Coach's angry now. His voice shakes, but he still keeps it together. "I understand his presence must be a hardship for you. He's lucky you're so charitable." He practically spits the word. "We're prepared to take him off your hands. He would be living in the dorms year-round."

"I ain't paying for that boy to go off and live all high and mighty."

"There are scholarships available," Coach replies, and I can breathe easier. He'd mentioned them before, but hadn't given me enough information to know how much of the expenses they'd cover.

"I ain't messing around. Not a dime. You want the brat, you gotta feed him, house him, everything. And I don't want to see his ass back here again. You said year-round. He's been ruining our family's holidays ever since his mom got herself killed, and I don't want him darkening our door again."

I have the sense that Coach wants to reach through the phone and strangle me at this point. I don't actually feel bad about this; I'm being way nicer than my actual family would be. "There are host families he can stay with over holidays, when the dorms are closed. And yes, his scholarship will cover everything. Room and board, dining priviledges, you won't have to worry about a thing. As long as you sign his forms and get him to Sounders stadium by the end of the week, we'll take care of everything else."

"Hmph," I grunt again, for good measure. "Fine. He's all yours. Don't come crying to me when you realize you made a mistake. His half-sister is his emergency contact. Call her from here on out. We already wasted years of our life on the bastard. She's old enough to deal with it now. I'll stick him on a bus, and then hell, we'll throw ourselves a fucking party."
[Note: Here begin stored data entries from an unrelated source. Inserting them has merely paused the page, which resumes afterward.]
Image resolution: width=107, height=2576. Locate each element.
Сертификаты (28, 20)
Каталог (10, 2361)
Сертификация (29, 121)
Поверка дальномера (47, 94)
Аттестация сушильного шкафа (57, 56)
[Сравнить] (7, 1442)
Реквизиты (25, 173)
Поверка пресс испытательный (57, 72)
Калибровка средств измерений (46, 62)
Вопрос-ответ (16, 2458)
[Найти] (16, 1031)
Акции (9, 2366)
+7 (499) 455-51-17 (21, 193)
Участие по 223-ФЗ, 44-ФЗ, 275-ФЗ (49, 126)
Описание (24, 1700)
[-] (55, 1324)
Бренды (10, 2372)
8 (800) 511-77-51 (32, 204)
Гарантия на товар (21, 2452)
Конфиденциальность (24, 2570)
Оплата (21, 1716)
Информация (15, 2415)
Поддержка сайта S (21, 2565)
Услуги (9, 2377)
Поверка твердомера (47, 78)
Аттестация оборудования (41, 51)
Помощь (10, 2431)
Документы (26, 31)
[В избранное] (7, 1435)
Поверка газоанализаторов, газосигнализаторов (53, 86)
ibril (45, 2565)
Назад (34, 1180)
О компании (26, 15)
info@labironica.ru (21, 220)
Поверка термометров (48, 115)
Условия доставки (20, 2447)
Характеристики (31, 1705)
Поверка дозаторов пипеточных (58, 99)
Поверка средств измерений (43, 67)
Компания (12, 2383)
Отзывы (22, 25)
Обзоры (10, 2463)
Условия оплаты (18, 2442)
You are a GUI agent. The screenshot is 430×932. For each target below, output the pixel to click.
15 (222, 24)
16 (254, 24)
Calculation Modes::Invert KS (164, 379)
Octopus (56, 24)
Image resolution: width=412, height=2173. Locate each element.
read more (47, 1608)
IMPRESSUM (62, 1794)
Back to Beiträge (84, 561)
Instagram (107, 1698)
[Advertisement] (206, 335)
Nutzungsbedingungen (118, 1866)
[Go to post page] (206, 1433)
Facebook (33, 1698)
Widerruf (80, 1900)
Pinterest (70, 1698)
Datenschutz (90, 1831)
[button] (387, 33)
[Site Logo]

That's the final straw for poor Coach. "I expect we'll have a party of our own, ten months from now when Aidan Kane, one of the most hardworking, talented, passionate young men I've ever had the privilege to meet, helps us secure our very first National Championship trophy." Coach's voice hardens. "I assure you, your presence will not be required. In fact, I rather insist you never come near this child again. You don't deserve to breathe his air."

"Fucking hell if I let you talk to me this way. Never call here again. The bastard will be there tomorrow."

"Which bus—" Coach tries to ask, but I hang up, heart pounding.

Phase Two complete.

I manage to delete the app, return the phone to the nice old lady, and get into the privacy of some trees, before the stress and insanity of the day and the fierce protectiveness from Coach that I hadn't expected and don't know how to deal with, all catch up to me, and I end the day the same way I started it.

I puke my guts out, and prepare to run.